» **Written request 1**
In the hockey article, who will take over the Toronto Furies crease after Christina Kessler's retirement?

Now I don’t mean this article to be declaring the impending doom of all CWHL teams. Calgary still has a very impressive offense because of their skill. They get in close and pick spots in the net with quick shots while also having the option to pass. Against Montreal though their offense was turned one dimensional as Montreal couldn’t stop their skilled players from getting in close they stopped Calgary from getting off any successful passing plays. This fed into Labonte’s strength of being able to read the play and thereby always being in position. Maschmeyer has the added bonus of being quicker than Labonte that severely limits how effective passing will be. This is something to look for when we move into the 2017/18 CWHL season as Montreal has the coaching and goaltending to take advantage of the lack of Olympic players in the league in a significant way. Beyond this season will be even more important when teams reach their full strength.
Before we end this article I want to cover one more topic, Christina Kessler retiring. Fans are rightfully allowed to hurt losing Kessler because of the excitement she provided this past season and especially considering the scare she put into the Calgary Inferno in the playoffs. It’s hard to replace the person that Christina Kessler is but Toronto fans I’m here to tell you that the Furies crease will be more than fine in the hands of Sonja van der Bliek.
Before this season Kessler has been pretty average throughout her CWHL career. In fact before this season Kessler had quite the below average year where she was outplayed by van der Bliek. So we’re not talking about the need to replace a Labonte level goalie that has a long history of success like Montreal is doing. Toronto is replacing a goalie that had a career year while being an average starter up to this point. The skates that van der Bliek are still big but the Furies aren’t throwing a Hail Mary by having van der Bliek as the starter.

» **Record list**
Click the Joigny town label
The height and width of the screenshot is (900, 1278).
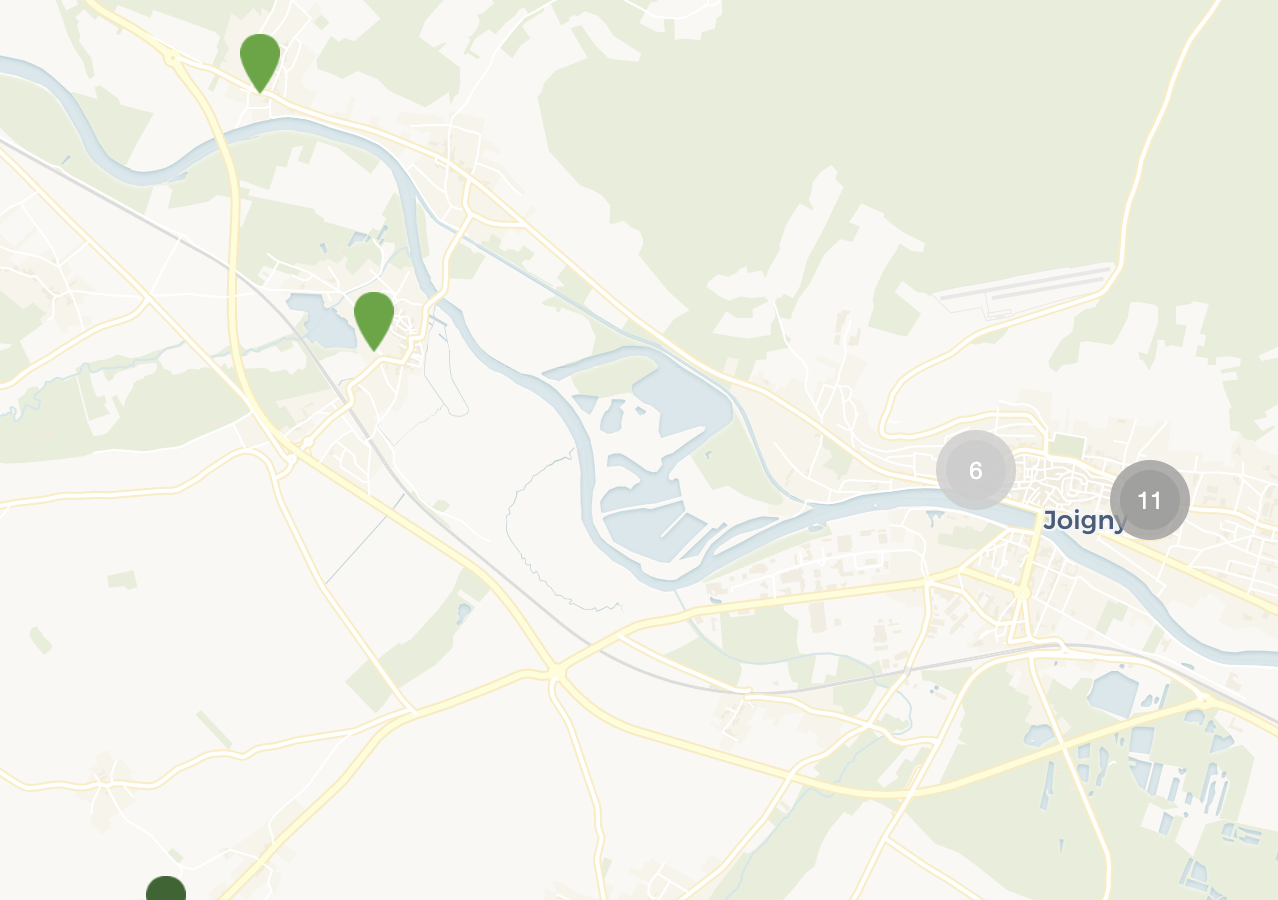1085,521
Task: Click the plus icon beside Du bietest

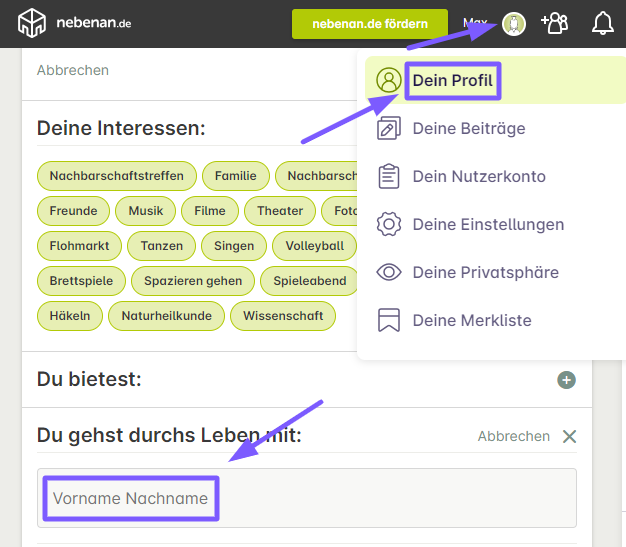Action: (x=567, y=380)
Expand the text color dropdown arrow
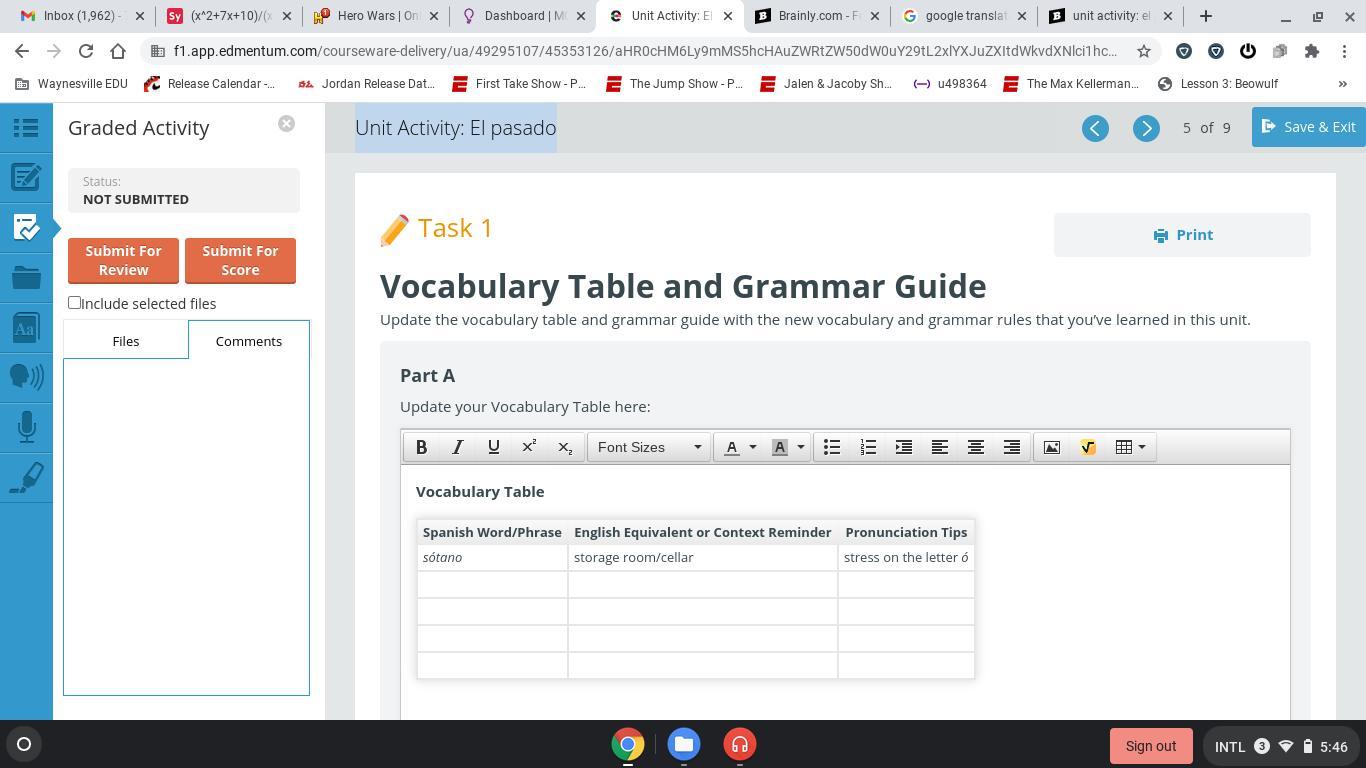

» **Written request 2**
Return, unchanged, the part of the records that opens with the line containing "Task: Click the plus icon beside Du bietest" and runs through the end of the records. Leave the pictures out.

» **Task solution 1**
Sonja van der Bliek

» **Task solution 2**
Task: Click the plus icon beside Du bietest

Action: (x=567, y=380)
Expand the text color dropdown arrow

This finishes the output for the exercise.